She looks up at the waiter with an unreadable expression. “Yes,” she says flatly.
The waiter smiles and relaxes with her response. “Wow,” he says, shaking his head in fascination. “How awesome is that? To have the Max Epcott for a father?”
She doesn’t smile or flinch. Nothing on her face indicates that this is a question she’s heard a million times before. I wait for her sarcastic reply, because based on the way she responded to her father’s senseless comments, there’s no way this poor waiter is leaving here unscathed.
Just when I think she’s about to roll her eyes, she releases a pent-up breath and smiles. “It was absolutely surreal. I’m the luckiest daughter in the world.”
The waiter grins. “That’s really cool.”
When he turns and walks away, she faces me again. “What kind of class?” she asks.
It takes me a moment to process her question because I’m still trying to process the bullshit answer she just fed the waiter. I almost inquire about it, but think better of it. I’m sure it’s easier for her to give people the answers they hope to hear, rather than an earful of the truth. That, and she’s probably the most loyal person I’ve ever met, because I’m not sure I could say those things about that man if he were my father.
“Creative writing.”
She smiles thoughtfully and picks up her fork. “I knew you weren’t an actor.” She takes a bite of her salmon, and before she swallows the first bite, she’s already cutting into it again. The next several minutes are spent in complete silence while we both finish eating. I clean my entire plate, but she pushes hers away before she even finishes half of it.
“So tell me something,” she says, leaning forward. “Why’d you think I needed you to come to my rescue with that fake boyfriend crap?”
And there it is. She’s upset with me. I kind of thought she might be.
“I didn’t think you needed rescuing. I just sometimes find it difficult to control my indignation in the presence of absurdity.”
She raises an eyebrow. “You’re definitely a writer, because who the hell talks like that?”
I laugh. “Sorry. I guess what I’m trying to say is that I can be a temperamental idiot and I should have minded my own business.”
She pulls the napkin from her lap and sets it on her plate. One of her shoulders rises with a little half-shrug. “I didn’t mind,” she says with a smile. “It was kind of fun seeing my father so flustered. And I’ve never had a fake boyfriend before.”
“I’ve never had a real boyfriend before,” I reply.
Her eyes shift to my hair. “Believe me, that’s obvious. No gay man I know would have left the house looking like you do right now.”
I kind of get the feeling she doesn’t mind the way I look nearly as much as she’s letting on. I’m sure she receives her fair share of physical discrimination, so I find it hard to believe she would be the type to list physical appearance high on her list of priorities in a guy.
But it’s not lost on me that she’s teasing me. If I didn’t know better, I’d say she was flirting.
Yep. Definitely should have walked out of this restaurant a long time ago, but this is one of the few moments I’m actually thankful for the plethora of bad decisions I tend to make.
The waiter brings the check, but before I can pay it, Fallon scoops up the wad of cash her father threw on the table and hands it to him.
“You need change?” he asks.
She waves it off. “Keep it.”
The waiter clears off the table and when he steps away, there’s nothing left between us. The imminent end to the meal leaves me feeling a little unsettled, because I’m not sure what to say to keep her here longer. The girl is moving to New York and chances are, I’ll never see her again. I don’t know why the thought of that makes me anxious.

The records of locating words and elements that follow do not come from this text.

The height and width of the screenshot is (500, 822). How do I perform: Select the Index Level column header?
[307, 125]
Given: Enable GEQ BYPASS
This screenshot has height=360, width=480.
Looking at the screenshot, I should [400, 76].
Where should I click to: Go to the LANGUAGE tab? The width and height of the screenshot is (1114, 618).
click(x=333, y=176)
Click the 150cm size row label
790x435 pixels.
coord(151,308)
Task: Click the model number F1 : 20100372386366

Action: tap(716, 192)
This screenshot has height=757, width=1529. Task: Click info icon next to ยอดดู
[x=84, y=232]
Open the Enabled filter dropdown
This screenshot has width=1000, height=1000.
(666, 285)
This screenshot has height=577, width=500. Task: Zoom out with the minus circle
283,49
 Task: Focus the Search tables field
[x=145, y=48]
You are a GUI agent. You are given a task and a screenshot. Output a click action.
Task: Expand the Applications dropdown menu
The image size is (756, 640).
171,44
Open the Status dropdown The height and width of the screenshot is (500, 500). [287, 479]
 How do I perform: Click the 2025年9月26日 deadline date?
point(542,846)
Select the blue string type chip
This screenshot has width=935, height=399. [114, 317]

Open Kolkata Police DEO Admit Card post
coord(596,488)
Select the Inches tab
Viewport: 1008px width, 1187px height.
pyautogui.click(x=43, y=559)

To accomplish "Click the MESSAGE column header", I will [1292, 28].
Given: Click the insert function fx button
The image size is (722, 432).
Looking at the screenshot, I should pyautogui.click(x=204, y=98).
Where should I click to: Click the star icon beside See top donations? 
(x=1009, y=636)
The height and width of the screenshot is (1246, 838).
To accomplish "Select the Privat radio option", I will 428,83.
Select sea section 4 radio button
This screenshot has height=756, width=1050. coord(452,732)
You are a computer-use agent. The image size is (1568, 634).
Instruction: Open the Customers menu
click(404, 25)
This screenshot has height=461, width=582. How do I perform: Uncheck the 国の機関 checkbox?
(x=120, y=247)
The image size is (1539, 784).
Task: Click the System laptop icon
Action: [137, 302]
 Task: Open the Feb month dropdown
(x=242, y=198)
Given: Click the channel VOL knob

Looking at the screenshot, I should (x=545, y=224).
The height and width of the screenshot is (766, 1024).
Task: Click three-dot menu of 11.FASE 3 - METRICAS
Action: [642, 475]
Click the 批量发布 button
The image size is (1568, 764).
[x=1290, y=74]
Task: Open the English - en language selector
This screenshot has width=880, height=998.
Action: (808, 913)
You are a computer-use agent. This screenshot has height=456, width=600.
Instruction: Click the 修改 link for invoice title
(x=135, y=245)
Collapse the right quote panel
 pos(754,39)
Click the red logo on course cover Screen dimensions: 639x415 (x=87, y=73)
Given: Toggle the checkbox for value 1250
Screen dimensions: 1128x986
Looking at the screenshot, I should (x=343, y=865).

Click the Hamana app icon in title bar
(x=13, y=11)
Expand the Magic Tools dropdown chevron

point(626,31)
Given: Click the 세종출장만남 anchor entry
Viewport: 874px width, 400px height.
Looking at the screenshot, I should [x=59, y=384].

“So,” she says. “Should we break up now?”
I laugh, even though I’m still attempting to discern if she’s got an incredible deadpan wit, or absolutely no personality at all. There’s a fine line between the two, but I’m betting it’s the former. Hoping it is, anyway.
“We haven’t even been dating an hour yet and you already want to dump me? Am I not very good at this boyfriend thing?”
She smiles. “A little too good. It’s weirding me out, to be honest. Is this the moment you break the ultimate boyfriend illusion and tell me you knocked up my cousin while we were on a break?”